Porque somos nós que enfrentamos esta «cultura» do facilitismo, da falta de regras, da
ignorância, de que os nossos governantes dão o primeiro exemplo.
Os professores do Grupo de Trabalho sobre a Avaliação do Desempenho
Docente não recusam a sua tarefa. Mas querem fazê-la correcta e legalmente:
É impossível cumprir os prazos dados pelo Ministério da
Educação.
É impossível trabalharmos na construção dos indicadores que
devem orientar os objectivos individuais sem o tempo e o suporte legal
correctos e a devida formação.
Não queremos prejudicar a Escola nem os nossos Alunos. Não nos
estamos a furtar ao trabalho.

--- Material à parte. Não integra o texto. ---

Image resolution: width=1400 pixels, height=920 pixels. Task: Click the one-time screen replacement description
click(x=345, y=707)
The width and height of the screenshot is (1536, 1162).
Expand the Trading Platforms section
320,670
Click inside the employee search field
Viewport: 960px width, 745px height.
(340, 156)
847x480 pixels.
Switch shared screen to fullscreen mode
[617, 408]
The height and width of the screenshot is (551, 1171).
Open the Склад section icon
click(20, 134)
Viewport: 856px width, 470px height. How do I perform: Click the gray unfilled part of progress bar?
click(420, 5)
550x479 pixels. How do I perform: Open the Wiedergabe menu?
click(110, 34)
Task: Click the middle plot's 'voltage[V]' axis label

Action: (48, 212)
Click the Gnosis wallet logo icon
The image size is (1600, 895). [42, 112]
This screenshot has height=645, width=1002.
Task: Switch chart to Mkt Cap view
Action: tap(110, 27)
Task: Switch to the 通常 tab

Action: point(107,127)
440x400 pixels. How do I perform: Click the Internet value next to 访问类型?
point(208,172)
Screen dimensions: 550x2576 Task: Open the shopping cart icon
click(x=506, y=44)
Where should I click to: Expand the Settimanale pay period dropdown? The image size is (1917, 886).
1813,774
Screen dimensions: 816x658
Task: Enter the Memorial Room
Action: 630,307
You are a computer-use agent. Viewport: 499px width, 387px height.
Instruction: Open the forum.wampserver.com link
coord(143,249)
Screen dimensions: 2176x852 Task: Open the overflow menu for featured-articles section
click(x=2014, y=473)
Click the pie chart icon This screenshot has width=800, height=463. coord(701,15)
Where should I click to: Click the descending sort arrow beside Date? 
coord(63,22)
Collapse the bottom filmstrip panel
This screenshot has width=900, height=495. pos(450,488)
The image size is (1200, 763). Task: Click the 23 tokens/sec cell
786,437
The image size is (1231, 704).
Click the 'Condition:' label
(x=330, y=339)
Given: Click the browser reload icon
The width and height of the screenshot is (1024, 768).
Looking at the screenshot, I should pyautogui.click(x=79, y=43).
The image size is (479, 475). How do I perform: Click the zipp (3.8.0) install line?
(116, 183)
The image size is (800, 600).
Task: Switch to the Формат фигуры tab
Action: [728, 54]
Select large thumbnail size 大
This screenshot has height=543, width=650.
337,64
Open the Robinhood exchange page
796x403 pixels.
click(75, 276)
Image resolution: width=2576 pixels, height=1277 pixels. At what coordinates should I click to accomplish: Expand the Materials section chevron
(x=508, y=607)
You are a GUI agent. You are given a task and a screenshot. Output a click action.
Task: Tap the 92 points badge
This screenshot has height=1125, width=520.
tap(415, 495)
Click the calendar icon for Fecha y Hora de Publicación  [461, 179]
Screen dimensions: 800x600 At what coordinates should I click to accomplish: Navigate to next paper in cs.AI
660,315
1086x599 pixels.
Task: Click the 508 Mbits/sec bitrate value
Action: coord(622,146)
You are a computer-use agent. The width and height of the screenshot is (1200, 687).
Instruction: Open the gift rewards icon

Há mais de dois anos que antecipámos
esta situação e estamos a trabalhar para uma avaliação interna da
Escola, mas não nos são dados o tempo nem as condições de trabalho
para retirar dos dados recolhidos as conclusões necessárias.
Não vamos deixar que a inépcia da Ministra e dos seus
Secretários de Estado ponham em causa o nosso trabalho e o dos nossos
Alunos. E não estamos sós: várias são as escolas que se têm revoltado
contra este estado de coisas. Temos a obrigação, pela nossa honra
profissional e pessoal, de declarar que não pactuamos com ilegalidades
nem com atabalhoamentos políticos. A nossa Escola, os nossos Colegas e
os nossos Alunos não podem ser reféns das ameaças que nos acenam.
Não é assim que se trabalha.

Esta é, de uma forma geral, o nosso sentimento colectivo e é sobre esta


situação que pedimos a vossa opinião, para vos podermos, realmente, representar no
próximo Conselho Pedagógico.

Texto subscrito pela maioria dos professores em reuniões de Departamentos


Curriculares da Escola E. B. 2,3 de S. Julião da Barra, Oeiras.